The way that closures work in JavaScript took me a while to really "get" because I was a C programmer for a long time. In languages like that, space for the function call local variables (etc) is allocated on the stack, and when the function exits it's all popped off the stack. JavaScript just doesn't work that way.
Wanting to get something straight here...so I have 2 questions
The function below creates a closure.
function Foo(message){
var msg = message;
return function Bar(){
this.talk = function(){alert(msg); }
}
};
Q: Which function is the closure, Foo or Bar?
I always thought the closure to be Foo, because it closes-over Bar once Bar is returned.
Next...
Below is the definition of an anonymous function:
()();
Q: Is the inner-function within this anonymous function also a closure?

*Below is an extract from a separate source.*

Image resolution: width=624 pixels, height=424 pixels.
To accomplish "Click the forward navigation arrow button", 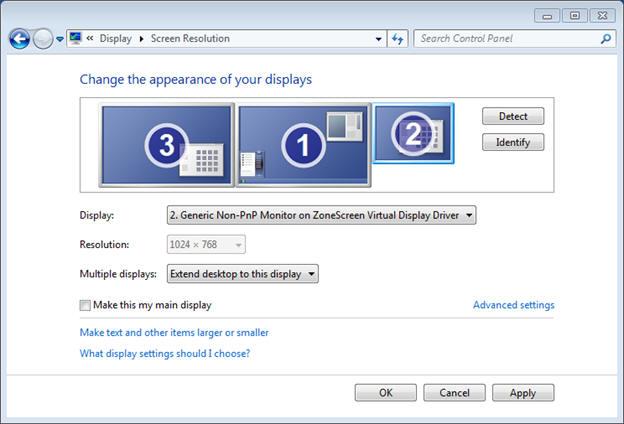I will (x=43, y=39).
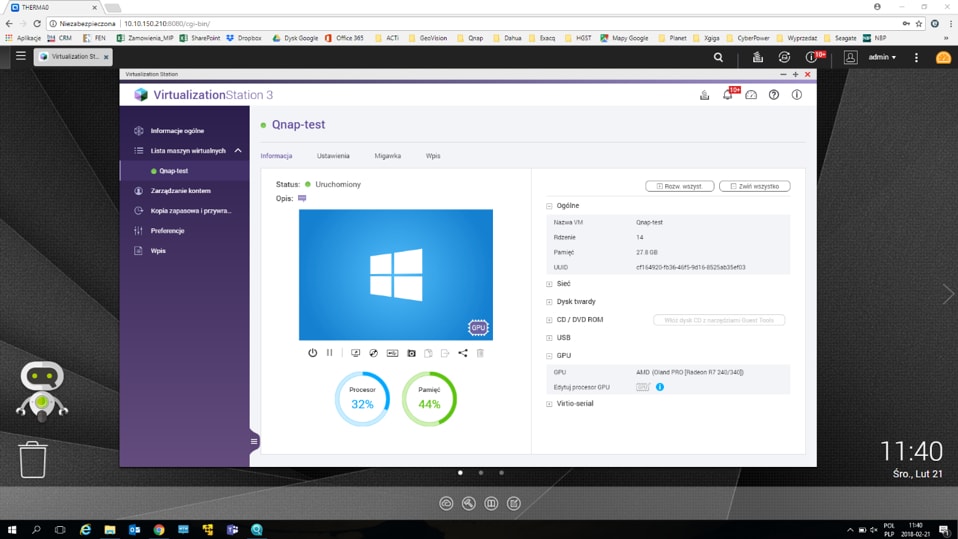The width and height of the screenshot is (958, 539).
Task: Take a snapshot with the camera icon
Action: coord(411,353)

(function(){ /* <-- Is this function also a closure? */ })();
You need to use first principles here. Javascript uses lexical scoping. This means the scope of an execution context is determined by how the code is defined (lexical).
I would say the definition of the function Bar is what causes the closure to be created, because msg is "closed-in" in the function.

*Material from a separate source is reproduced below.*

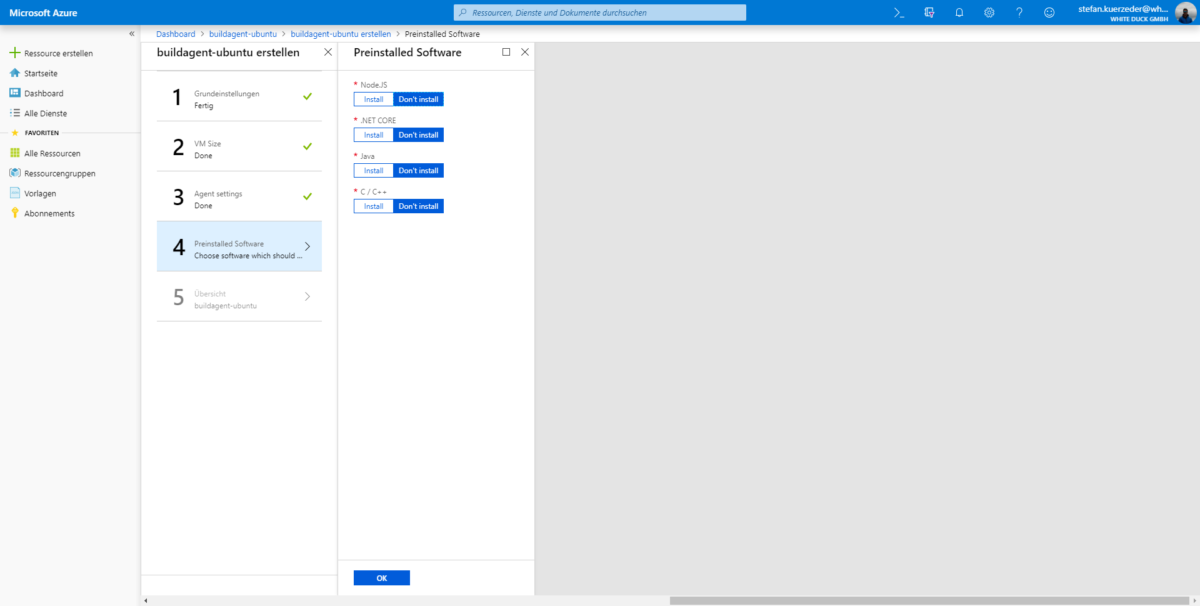Screen dimensions: 1200x606
Task: Click the search field for Ressourcen und Dienste
Action: tap(599, 12)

The actual creation of the closure happens at runtime (which is somewhat of a tautological statement, since nothing in a computer program happens until it is run), because in order to determine the value of msg, in Bar, when Bar is executed, the interpreter needs to know the value of the variable when Foo is executed, and so on up the chain.
I'll give two answers to your question. The pedantic answer is: neither function by itself is the closure. It's the definition of variables within functions, combined with the execution context of functions when they are run, that is defines the closure. The common answer is: any function which closes over a variable is a closure (Bar in your case).
Consider the problem everyone encounters when using Javascript.
function A(x) {
var y = x, fs = [];
for (var i = 0; i < 3; i++) {
fs.push(function(){
console.log (i + " " + x);
})
}
fs.forEach(function(g){g()})
}
A('hi')
Most people would say this would produce the output 'hi 1' followed by 'hi 2' followed by 'hi 3'. However, it produces 'hi 3' 3 times. If just the definition of the function being added to the array, while using variables defined in the outer function, created the closure, how can this be?
It's because you need the execution context to define the closure, which doesn't happen until runtime. At the execution of the functions in the array, i has the value 3. In the forEach statement, that's the execution context, which is why the output always uses 3.
Bar is the closure.
We say that Bar closes over the variable msg in its environment.
Most often the word closure means: a function that uses at least one variable that’s defined in an enclosing scope, in an enclosing function.
To answer your second question: (function(){ ... })() is just what it looks like: one anonymous function, not two. Unless it’s nested inside another function, you generally wouldn’t call it a closure. However, functions nested inside that anonymous function can be closures (and often are).